Read was acquitted of the most serious charges in the 2022 death of her Boston police officer boyfriend, John O’Keefe.

She told the Today show on Friday that the lawuit is not about money: she said she’s doing it to honor O’Keefe’s memory.

“He’s the reason we’re doing this,” Read said. “John was the victim of this institutional corruption, and we’re the voice for John.”

The lawsuit said officers who were unfit for positions of public trust were given promotions and control of homicide investigations.

Read said she’s also fighting to restore her reputation.

“I knew as it unfolded that I was never going to just forget that this happened to me, that I was wronged in this way,” she said. “I couldn’t just go back to life as it was. I have to continue fighting for justice. The acquital is deserved, but the wrongs have not been completely righted.”

In her new lawsuit, text messages from the former lead investigator in the case, Michael Proctor, show him using vile, racist, homophobic, and anti-semitic language when talking about Read and other police cases.

Proctor was fired and dishonorably discharged from his job as a state trooper last year.

He sent those messages to former Canton police sergeant Sean Goode, who was at the scene where O’Keefe died and testified during Read’s first trial; he resigned from his job on Wednesday.

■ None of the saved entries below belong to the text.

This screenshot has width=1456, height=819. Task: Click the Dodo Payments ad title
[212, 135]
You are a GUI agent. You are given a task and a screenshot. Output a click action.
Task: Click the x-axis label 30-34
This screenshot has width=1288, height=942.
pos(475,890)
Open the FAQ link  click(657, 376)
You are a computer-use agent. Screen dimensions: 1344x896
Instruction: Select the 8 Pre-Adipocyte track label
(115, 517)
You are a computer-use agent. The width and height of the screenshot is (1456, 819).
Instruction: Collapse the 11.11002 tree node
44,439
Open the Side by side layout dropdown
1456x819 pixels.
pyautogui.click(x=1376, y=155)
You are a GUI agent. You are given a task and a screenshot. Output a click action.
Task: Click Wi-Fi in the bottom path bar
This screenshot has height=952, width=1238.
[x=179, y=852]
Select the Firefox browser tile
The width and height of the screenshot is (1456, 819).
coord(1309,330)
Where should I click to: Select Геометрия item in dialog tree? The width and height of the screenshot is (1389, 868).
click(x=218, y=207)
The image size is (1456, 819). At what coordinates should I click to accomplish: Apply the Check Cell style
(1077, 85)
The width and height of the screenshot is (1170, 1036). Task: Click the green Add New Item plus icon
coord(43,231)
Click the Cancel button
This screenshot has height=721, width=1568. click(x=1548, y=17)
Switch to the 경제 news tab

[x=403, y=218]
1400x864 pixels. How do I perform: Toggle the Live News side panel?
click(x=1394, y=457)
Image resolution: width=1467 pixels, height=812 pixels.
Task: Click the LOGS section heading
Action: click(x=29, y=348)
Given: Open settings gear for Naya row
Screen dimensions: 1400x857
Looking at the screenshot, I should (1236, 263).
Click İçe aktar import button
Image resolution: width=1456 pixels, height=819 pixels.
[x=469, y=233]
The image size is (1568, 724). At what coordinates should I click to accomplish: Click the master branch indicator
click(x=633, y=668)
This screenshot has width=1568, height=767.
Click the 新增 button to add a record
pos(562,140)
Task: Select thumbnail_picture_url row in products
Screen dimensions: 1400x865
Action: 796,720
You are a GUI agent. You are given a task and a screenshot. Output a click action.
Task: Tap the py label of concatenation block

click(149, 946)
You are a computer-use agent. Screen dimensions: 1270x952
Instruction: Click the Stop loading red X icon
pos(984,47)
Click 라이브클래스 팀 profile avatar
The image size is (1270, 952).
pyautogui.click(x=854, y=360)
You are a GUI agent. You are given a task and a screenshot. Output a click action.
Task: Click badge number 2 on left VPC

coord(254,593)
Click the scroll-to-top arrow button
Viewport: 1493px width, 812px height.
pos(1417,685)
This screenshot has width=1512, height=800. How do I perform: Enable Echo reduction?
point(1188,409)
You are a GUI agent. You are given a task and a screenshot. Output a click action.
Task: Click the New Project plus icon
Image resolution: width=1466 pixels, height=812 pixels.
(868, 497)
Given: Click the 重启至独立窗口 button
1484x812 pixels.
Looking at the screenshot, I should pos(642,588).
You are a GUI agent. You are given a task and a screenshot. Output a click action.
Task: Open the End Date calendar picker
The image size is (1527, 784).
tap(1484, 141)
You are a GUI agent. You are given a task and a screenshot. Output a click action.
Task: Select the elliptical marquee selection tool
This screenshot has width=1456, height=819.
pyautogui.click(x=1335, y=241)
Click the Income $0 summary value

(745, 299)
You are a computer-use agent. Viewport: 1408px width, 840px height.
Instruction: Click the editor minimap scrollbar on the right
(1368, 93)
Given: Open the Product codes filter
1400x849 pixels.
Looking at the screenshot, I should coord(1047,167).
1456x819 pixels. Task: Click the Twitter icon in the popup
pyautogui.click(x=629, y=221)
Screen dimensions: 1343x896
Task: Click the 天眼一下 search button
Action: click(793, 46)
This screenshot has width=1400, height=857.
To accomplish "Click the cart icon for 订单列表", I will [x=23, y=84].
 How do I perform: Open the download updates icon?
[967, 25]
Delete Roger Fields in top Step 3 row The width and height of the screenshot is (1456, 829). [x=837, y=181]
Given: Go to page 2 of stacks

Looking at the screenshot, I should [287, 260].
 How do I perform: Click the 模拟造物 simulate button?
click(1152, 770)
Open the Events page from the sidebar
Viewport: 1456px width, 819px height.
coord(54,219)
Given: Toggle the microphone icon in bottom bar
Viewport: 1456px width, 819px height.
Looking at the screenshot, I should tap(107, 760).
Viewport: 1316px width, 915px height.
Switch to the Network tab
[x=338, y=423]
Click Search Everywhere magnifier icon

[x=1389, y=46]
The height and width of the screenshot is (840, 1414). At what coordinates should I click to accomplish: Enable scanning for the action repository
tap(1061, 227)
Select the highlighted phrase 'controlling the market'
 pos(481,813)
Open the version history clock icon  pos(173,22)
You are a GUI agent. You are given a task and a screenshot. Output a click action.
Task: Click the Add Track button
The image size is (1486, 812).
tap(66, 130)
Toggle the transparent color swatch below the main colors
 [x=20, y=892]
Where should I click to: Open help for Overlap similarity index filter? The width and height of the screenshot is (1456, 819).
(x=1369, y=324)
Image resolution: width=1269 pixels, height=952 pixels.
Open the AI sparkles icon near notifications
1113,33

Alan Jackson, Read’s attorney, claimed that corruption in law enforcement runs deeper than just Proctor and Goode, telling the Today show:

“What Karen wants you cannot write on a check, which is exposure. Exposure of the corruption that is the DNA of the Massachusetts State Police, of the Canton Police Department, which is evidenced by these two indiviuals in their text messages.”

Massachusetts State Police responded to the lawsuit, saying:

“These disturbing messages are entirely inconsistent with any basic standard of decency and certainly with the expectations of a Massachusetts state trooper… These racist, sexist and abhorrent comments absolutely do not reflect the values of the Massachusetts state police, and are not tolerated within our ranks.”

Read said she does not have a job and her time has been entirely devoted to working on the case.

She said she has gotten overwhelming support wherever she goes.